If you use the development tool that creates a custom DDR2 controller (and ignore the built-in controllers) then you could have a true 32 (or 64) bit wide controller, which has the advantage of saving some IO pins (no duplication of address/control pins) but the disadvantage of using more of the FPGAs general logic. There's so much logic available these days, that may not matter.
DDR2 memory chips are available in 512Mb, 1Gb, and 2Gb sizes, or were. It's been a few years since I was a DDR2 driver monkey. Every capacity chip is available in 4, 8 and 16 bit widths.
So, a 32 bit wide DDR2 controller could be populated with eight X4 chips, four X8 chips or two X16 chips.
In practice, the only reason to use anything other than the X16 chips is if you are trying to increase your total capacity.
So you'd use two X16 chips for a 32 bit wide bus, or four X16 chips for a 64 bit wide bus.
and call it good. If a 750fx or gx doesn't operate properly with a 32-bit memory width, either the FPGA can buffer for the extra bits or the design can be extended to four 1Gb chips to create the necessary 64-bit bus with 512MB of total RAM. Could you imagine? Over 12x the original maximum RAM. No need for VM or RamDoubler here.
Xilinx typically takes a given FPGA chip/die and makes it available in several different packages. The different packages have different numbers of pins/balls and so affect how many I/O pins/balls are available.
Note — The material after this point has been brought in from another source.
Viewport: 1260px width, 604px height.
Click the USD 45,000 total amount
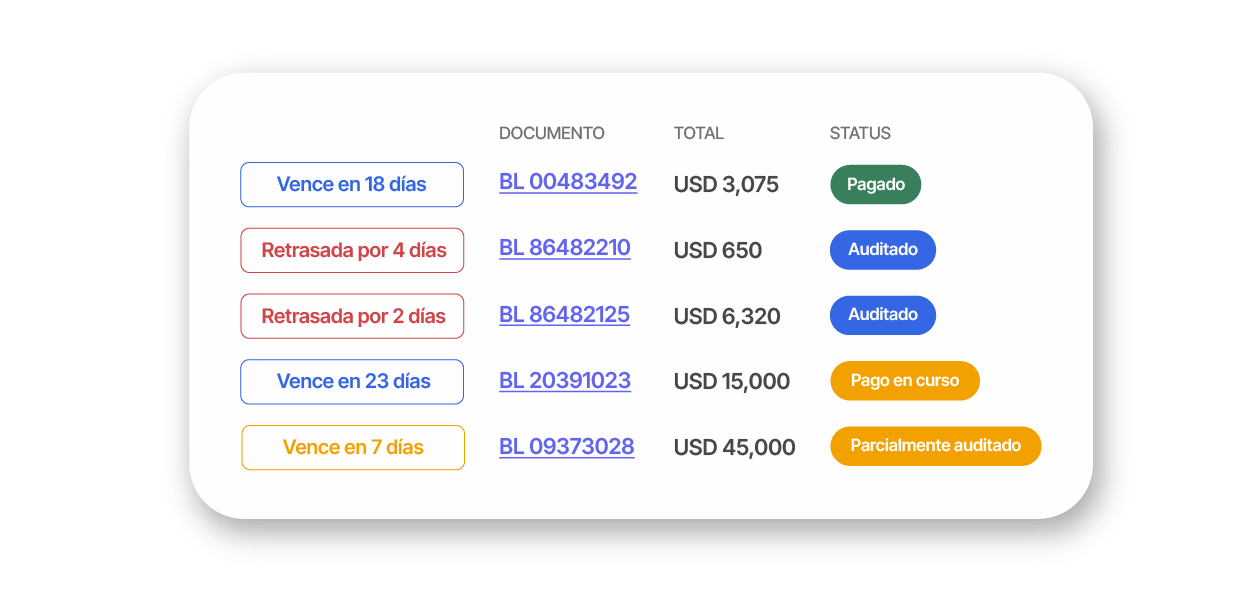(734, 448)
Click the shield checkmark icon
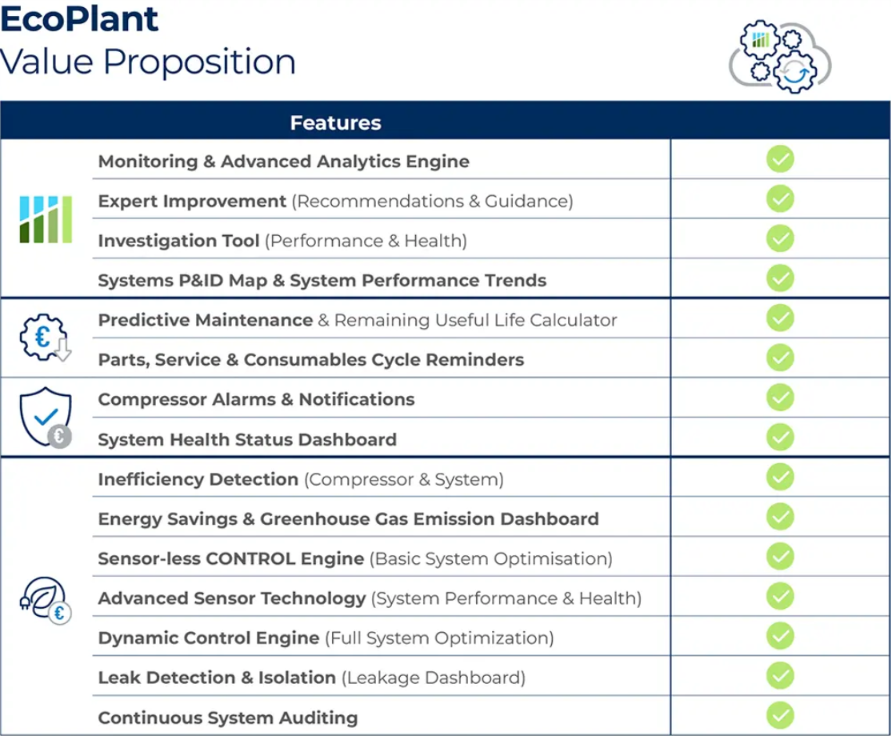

So, for example, a given series of Xilinx FPGA might come in versions with 25K, 50K, 100K and 200K configurable logic blocks (CLBs), perhaps with some number of DSP slices and DDR2 controllers on the chip. Then every one of those versions might be available in 144, 208, 256, 484 and 586 pin packages. The above numbers are made up, but in the neighborhood. The larger pin numbers yield more available IO pins to be used. So the ratio between on-chip logic and IO pins can vary greatly.
The Xilinx chips I looked at recently contain four DDR2 controllers, each 16 bits wide. Which, on the face of it, would suit the above needs well. However, two of the DDR2 controllers are not pinned out except in the largest (most expensive) packages (packages with the most pins/balls). You might need those largest packages any way, in order to get enough I/O pins, but it's just something to note. In effect, these chips only have two available DDR2 controllers, except in the largest two packages.
But regardless of all that, you could satisfy any of these needs with a single X16 DDR2 controller, by, as you noted, buffering the transactions up to the required width. Additionally, DDR2 transactions are performed in a Burst, typically of four reads or writes. The Burst is going to happen (take up time) no matter what. If some portion of the data is not needed those portions of the burst are signalled to be ignored, but they still happen and still take up time.
So, if your controller is doing every 16 bit transaction in groups of 4 anyway, it's always going to be taking time to read or write 64 bits.
All that said, I think soldering the DDR2 memory chips down is definitely the way to go. They're reliable and tiny, like 12.5mm X 10mm X less than 1mm high.